The channels that make this possible belong to a family of proteins that are permeable to calcium ions. When researchers disabled two specific channel genes in Arabidopsis (GLR3.3 and GLR3.6), electrical waves after injury simply stopped propagating. The plant could still be wounded, but the signal never reached the rest of the body. Another channel, triggered specifically by herbivore feeding, activates calcium flow that initiates broader defense responses. These electrical signals are real and functionally important, but they operate very differently from animal nervous systems. They serve immediate physiological functions rather than the kind of integrative information processing that brains do.
Ultrasonic Sounds From Stressed Plants
In a 2023 study published in Cell, researchers placed tomato and tobacco plants in acoustic chambers and recorded something remarkable: stressed plants emit ultrasonic sounds, clicks at frequencies too high for human ears to detect. Plants that were dehydrated or had their stems cut produced these sounds, while healthy, well-watered plants were mostly silent.

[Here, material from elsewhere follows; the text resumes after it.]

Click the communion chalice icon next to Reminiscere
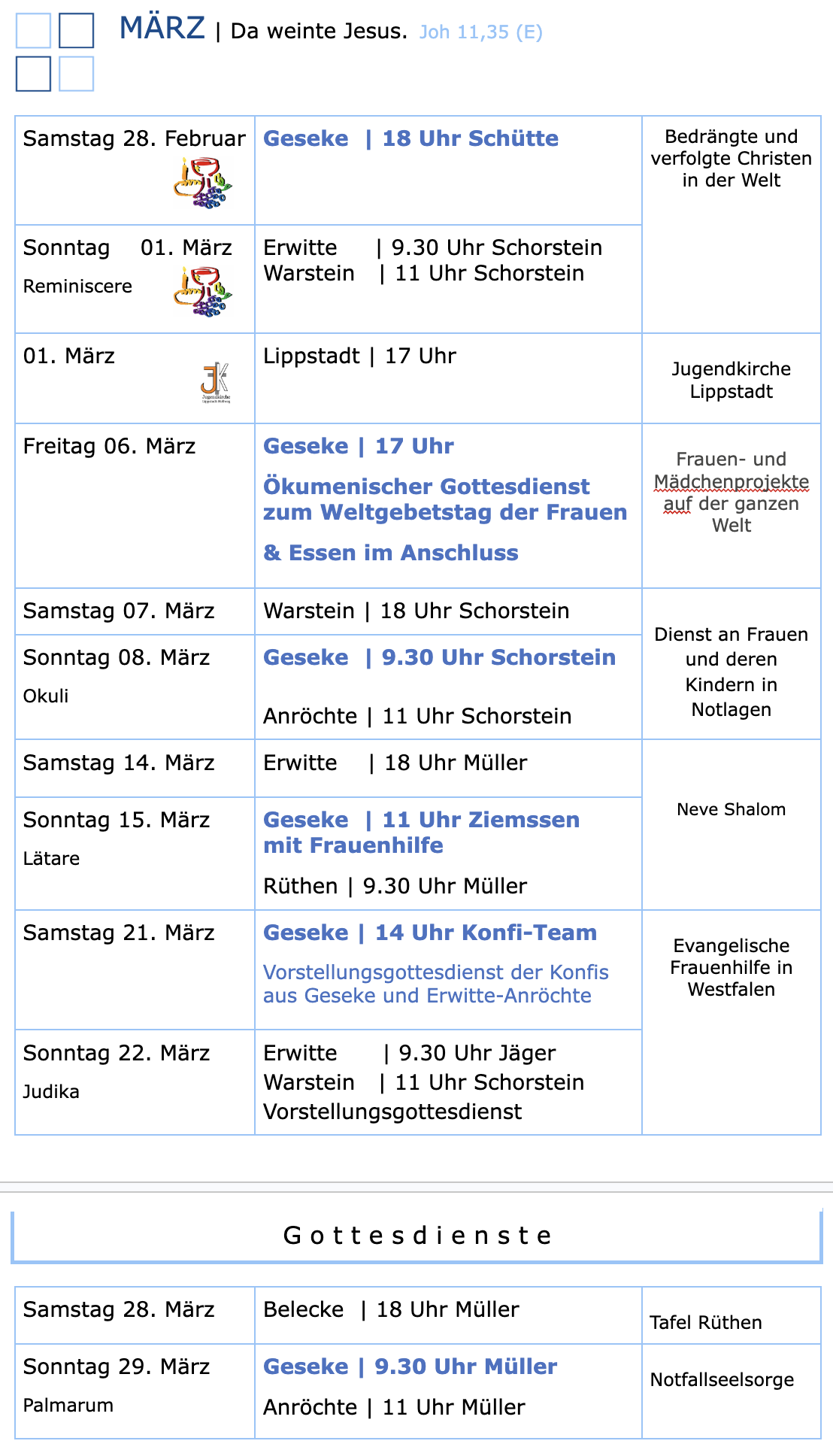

The sounds were consistent enough that machine learning models could identify what was wrong with a plant based solely on the sounds it made, distinguishing between drought stress and physical injury with meaningful accuracy. These sounds also traveled through the air in greenhouse conditions, not just in sealed chambers. Whether other plants or animals actually “hear” and respond to these sounds in nature is still an open question, but the discovery adds yet another channel to the growing list of ways plants interact with their environment.
Root Conversations
Plant roots are constantly secreting chemicals into the soil, and these exudates do far more than just feed nearby microbes. They carry information. Root-secreted signaling chemicals including ethylene, strigolactones, and jasmonic acid convey information about local conditions to neighboring plants. These signals appear to be widespread across the plant kingdom rather than limited to a few species.
One of the more striking capabilities is kin recognition. Some plants can distinguish between the roots of related individuals and unrelated strangers based on chemical cues in root exudates, and they alter their growth patterns accordingly, competing less aggressively with relatives. Root signals also influence flowering timing and crop productivity in mixed plantings, making them relevant not just to ecology but to agriculture.
Is It Really “Talking”?
This is where scientists draw careful lines. The exchange of chemical signals between plants is real, well-documented, and ecologically important. But some researchers have pushed the language further, describing plant behavior as evidence of cognition, intelligence, or even consciousness. The mainstream scientific view is more restrained: signaling between organisms is a widespread phenomenon in biology, found even in bacterial colonies. Plants detect external stimuli through receptors, including molecules emitted by other organisms, and respond in ways shaped by natural selection. None of this requires awareness or intentional communication.
The electrical signals in plants, while functionally useful, differ substantially from animal nervous systems. Plant phloem transmits signals that are not equivalent to neural transmission, and the field of plant electrophysiology is still far less understood than its animal counterpart. Calling it “talking” makes for a good headline, but what plants actually do is something arguably more interesting: they’ve evolved an elaborate, multi-channel system of chemical, electrical, and possibly acoustic signaling that coordinates defense, shares resources, and shapes entire ecosystems, all without a single neuron.